Nga Mbelenge, one of the chiefs of the district of Leopoldville, Stanley Pool, has told me how it fared with him.

‘I had a town of my own when quite young. You know how the Bayansi sell to the Bakongo, and we act as middlemen, and interpret for them. I pushed business, and many traders came to me because they had so much trouble with the other old chiefs about here. I soon became very rich, married several wives, bought many slaves out of my profits, and my town grew large.

‘The other old chiefs, instead of pushing their trade, grumbled that I got so much. They would say, “Look at young Nga Mbelenge; how rapidly he is growing rich! It seems only yesterday he was a boy, and now to-day look at his town, see how rich he is! No doubt he is selling souls also.” Without any warning or trial, they came down on me suddenly, accused me of witchcraft, and in my own town compelled me to drink the ordeal poison. I vomited, and thus my innocence was established.’ He acknowledged that the whole custom is very wicked. ‘But what am I to do? If I say that I will have no more of it in my town, my people will say that I am myself a witch, and therefore I do not wish further execution for witchcraft. If I try to stop it, I bring it upon myself.’

As a sequel to this, I learned that a fortnight after, another man was killed in his town as a witch.

The question is naturally asked, What is this crime of witchcraft? Those people who do any trading imagine that a witch is able by means of some fell sorcery to possess himself of the spirit of his victim. He can then put the spirit into a tusk of ivory, or among his merchandise, and convey it to the coast, where the white men will buy it. In due course, if not at the time, the ‘witched’ man dies. Then the white man can make him work for him in his country under the sea. They believe that very many of the coast labourers are men thus obtained, and often when they go to trade look anxiously about for dead relatives. Sometimes when we are travelling they look on with wonder and disgust as we open our tinned provisions, ‘calculating’ that that at least must be one of the uses to which we put their dead relatives.

The notion of the land under the sea has its origin in their faculty of observation.
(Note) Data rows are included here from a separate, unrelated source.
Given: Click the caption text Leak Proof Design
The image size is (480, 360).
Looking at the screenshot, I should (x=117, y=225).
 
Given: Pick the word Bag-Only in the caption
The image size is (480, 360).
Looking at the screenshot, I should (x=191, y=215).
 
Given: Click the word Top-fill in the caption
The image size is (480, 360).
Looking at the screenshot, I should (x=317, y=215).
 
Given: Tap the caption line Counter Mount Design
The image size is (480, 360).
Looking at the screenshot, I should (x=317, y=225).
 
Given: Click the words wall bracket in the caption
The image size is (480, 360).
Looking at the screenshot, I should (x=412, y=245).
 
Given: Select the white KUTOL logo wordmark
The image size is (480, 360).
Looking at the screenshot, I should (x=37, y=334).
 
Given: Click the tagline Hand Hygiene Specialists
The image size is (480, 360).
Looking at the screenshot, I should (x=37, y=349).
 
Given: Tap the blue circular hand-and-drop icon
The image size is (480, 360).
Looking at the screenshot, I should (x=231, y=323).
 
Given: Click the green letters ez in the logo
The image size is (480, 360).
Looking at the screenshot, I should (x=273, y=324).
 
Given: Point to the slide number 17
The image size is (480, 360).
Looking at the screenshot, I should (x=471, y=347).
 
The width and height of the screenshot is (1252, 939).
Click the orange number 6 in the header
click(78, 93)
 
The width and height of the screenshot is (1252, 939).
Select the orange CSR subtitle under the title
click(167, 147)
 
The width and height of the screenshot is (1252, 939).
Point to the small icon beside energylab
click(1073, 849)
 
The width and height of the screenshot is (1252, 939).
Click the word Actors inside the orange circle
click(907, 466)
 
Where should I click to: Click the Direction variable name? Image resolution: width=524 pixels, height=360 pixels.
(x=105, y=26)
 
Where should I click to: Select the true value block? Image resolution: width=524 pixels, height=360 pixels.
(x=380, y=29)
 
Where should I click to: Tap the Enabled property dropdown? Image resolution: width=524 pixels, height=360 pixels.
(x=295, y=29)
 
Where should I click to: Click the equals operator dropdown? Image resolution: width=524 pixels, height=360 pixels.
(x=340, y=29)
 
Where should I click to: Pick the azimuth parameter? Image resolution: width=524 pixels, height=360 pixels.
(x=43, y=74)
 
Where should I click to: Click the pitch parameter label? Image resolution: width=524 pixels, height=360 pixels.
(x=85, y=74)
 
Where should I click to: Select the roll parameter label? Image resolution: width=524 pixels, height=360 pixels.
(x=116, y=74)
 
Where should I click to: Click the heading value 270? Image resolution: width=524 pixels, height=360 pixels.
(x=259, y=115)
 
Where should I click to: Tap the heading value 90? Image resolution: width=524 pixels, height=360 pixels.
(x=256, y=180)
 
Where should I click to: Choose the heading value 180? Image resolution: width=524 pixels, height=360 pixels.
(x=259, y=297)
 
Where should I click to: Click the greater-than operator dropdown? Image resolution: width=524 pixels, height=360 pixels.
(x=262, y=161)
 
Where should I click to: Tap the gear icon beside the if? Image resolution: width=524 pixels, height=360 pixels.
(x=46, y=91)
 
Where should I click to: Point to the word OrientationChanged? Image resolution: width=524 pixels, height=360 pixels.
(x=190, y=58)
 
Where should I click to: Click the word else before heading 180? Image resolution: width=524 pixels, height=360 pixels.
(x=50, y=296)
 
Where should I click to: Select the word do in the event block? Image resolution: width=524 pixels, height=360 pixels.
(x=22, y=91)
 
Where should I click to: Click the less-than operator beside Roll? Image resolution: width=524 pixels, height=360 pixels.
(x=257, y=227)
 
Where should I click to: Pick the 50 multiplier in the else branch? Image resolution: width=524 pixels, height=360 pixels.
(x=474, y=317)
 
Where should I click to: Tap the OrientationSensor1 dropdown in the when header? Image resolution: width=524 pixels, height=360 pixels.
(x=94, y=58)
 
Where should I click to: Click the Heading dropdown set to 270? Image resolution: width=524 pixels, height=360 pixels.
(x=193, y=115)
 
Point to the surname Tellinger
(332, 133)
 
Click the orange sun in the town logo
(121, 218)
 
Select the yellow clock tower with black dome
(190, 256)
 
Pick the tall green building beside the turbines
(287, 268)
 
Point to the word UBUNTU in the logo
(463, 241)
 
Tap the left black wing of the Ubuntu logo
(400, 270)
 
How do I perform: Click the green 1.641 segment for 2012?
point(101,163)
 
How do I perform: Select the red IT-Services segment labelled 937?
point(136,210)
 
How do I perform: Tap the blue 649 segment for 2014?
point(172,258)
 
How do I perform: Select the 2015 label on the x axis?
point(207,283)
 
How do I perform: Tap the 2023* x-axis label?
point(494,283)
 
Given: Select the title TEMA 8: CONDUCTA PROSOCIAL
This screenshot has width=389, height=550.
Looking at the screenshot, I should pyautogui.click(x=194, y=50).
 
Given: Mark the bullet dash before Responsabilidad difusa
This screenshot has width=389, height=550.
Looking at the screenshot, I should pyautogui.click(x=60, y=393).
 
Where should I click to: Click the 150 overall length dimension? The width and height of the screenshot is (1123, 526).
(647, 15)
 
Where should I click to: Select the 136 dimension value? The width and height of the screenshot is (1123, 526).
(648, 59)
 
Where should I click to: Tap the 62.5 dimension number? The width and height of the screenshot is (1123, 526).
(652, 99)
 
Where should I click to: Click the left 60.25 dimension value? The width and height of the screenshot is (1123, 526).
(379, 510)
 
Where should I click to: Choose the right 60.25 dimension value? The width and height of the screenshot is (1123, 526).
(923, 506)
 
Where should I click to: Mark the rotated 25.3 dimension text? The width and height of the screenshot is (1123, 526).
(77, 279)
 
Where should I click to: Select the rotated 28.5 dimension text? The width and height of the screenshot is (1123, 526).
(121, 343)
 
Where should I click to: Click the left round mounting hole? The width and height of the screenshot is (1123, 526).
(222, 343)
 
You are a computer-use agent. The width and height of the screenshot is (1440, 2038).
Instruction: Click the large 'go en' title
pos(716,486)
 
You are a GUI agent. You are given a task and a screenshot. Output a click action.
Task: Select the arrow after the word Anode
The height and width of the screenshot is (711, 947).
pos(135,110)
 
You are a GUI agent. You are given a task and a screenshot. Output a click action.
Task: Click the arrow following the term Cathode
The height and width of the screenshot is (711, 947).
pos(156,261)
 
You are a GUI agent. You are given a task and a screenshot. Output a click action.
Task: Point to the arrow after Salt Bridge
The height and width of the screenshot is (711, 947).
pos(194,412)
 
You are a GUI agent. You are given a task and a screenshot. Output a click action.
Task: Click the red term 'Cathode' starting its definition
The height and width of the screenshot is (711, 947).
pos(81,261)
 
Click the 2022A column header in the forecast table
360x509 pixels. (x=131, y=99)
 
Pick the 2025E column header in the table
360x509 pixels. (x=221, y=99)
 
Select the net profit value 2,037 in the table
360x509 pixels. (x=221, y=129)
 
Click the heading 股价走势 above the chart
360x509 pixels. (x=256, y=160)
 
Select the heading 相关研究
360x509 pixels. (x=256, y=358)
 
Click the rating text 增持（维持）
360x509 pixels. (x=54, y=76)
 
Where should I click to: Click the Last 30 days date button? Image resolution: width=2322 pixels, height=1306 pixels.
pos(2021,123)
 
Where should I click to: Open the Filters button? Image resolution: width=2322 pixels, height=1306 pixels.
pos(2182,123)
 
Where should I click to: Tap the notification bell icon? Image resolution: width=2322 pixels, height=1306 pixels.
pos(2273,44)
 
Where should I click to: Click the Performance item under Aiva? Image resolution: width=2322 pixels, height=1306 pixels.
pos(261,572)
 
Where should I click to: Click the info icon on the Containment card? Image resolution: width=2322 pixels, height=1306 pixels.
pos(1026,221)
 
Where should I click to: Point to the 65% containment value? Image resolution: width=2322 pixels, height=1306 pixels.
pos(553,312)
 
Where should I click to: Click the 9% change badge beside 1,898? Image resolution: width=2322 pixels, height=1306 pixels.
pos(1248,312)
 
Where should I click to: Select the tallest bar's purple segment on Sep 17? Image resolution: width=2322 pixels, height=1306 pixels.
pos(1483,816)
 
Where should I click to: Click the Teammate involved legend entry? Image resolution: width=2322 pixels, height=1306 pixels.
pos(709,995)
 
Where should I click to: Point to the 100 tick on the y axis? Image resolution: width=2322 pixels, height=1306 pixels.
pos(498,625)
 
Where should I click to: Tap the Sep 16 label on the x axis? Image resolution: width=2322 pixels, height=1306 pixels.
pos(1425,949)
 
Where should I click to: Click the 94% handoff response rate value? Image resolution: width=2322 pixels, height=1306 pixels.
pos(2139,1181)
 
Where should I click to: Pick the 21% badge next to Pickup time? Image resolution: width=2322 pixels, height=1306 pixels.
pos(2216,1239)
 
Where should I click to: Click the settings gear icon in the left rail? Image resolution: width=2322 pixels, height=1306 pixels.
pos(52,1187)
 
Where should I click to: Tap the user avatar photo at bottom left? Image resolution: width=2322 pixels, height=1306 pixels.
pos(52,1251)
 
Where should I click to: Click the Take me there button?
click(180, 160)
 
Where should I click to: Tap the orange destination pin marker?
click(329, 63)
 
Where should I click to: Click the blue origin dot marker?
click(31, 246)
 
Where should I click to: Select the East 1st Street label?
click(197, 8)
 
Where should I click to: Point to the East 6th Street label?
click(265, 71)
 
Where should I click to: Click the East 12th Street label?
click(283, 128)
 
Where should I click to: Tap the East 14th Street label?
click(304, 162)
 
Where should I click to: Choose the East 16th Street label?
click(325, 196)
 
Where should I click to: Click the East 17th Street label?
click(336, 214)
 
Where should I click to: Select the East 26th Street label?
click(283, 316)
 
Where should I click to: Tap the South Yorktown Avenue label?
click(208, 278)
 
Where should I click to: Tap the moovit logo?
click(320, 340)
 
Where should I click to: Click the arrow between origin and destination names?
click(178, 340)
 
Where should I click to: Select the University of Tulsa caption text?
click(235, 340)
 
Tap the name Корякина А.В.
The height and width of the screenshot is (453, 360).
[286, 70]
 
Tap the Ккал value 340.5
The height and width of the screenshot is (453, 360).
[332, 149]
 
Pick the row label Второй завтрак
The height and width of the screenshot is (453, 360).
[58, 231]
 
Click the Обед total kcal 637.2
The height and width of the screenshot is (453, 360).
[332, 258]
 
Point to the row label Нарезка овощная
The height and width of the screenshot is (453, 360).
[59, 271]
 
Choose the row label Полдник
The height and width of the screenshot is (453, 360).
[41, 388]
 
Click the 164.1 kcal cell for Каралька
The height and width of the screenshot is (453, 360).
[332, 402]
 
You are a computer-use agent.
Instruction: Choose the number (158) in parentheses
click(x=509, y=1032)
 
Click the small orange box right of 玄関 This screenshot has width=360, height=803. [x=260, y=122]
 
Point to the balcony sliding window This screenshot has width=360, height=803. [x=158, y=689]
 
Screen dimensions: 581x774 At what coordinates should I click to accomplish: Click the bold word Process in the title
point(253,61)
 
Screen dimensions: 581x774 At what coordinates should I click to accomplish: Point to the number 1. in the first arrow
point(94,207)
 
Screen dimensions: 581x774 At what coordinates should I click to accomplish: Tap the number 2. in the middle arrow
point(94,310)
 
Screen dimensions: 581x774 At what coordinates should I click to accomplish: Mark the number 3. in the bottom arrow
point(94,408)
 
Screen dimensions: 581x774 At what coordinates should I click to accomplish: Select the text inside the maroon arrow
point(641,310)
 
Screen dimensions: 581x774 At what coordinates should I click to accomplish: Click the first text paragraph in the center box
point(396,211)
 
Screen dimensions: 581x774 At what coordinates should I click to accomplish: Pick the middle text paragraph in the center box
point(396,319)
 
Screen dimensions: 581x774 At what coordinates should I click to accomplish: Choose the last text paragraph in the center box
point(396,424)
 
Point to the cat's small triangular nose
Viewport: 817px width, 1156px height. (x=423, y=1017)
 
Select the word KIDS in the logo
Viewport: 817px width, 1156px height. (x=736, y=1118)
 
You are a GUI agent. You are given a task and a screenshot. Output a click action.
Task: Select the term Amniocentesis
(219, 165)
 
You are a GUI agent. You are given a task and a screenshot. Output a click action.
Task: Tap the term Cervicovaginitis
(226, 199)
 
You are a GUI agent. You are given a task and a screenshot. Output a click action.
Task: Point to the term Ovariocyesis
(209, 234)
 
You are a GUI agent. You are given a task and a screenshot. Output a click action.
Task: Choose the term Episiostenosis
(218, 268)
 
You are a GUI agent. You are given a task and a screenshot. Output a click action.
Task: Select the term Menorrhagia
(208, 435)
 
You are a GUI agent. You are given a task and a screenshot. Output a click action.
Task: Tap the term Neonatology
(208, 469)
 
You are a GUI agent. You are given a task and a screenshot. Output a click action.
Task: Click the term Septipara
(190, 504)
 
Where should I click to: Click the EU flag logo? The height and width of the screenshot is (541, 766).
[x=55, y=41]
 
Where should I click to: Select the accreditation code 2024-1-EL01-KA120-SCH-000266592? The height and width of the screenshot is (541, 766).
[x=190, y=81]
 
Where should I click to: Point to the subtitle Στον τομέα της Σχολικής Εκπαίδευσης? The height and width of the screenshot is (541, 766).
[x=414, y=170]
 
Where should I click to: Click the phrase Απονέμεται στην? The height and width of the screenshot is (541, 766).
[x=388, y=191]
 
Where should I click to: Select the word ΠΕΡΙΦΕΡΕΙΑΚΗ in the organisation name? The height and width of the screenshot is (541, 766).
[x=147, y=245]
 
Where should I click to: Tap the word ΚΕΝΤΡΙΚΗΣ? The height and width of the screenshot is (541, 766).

They see ships coming in from sea appear, first the mast, then the hull; and thus at a decent distance out, so as not to reveal the trick, we white men emerge from the ocean. Travellers love to enlarge upon the wonders they have seen, and so the story grows, and the people have been brought up in the belief that away under the sea their relatives make cloth, etc., for us white folk.

This is, however, a new idea, comparatively. The old notion still prevails in many parts, that away in some dark forest land departed spirits dwell. The witches, they think, have some interest in sending away their fellows to the spirit land. Perhaps they get pay from the spirits, no one knows or questions why. Who can know a witch’s business but a witch?

Even if a man dies in war, or is taken by a wild beast or crocodile, it is witchcraft. To such an extent is this believed, that people will bathe in streams where crocodiles abound. So long as there are plenty of people together, the cowardly reptiles are not likely to attack. In this way the idea has come about that real crocodiles will not eat men; but if such a thing occurs it is proof positive that either a witch has transformed himself into a crocodile to obtain his victim, or induced the reptile to do it for him. If you ask how, ‘I do not know; I am not a witch.’ At Lukunga, Mr. Ingham, of the Livingstone Mission, shot a huge crocodile which came out at night after his pigs. In the stomach of the reptile were the anklets of a woman, which were at once recognised by the townsfolk. Yet they told me that the crocodile cannot have eaten the woman.

‘But how about those anklets?’

‘Very likely crocodiles have a fancy for such things. You see what a lot of stones he had in his stomach. Perhaps he took off those anklets when he had done as he was told to do.’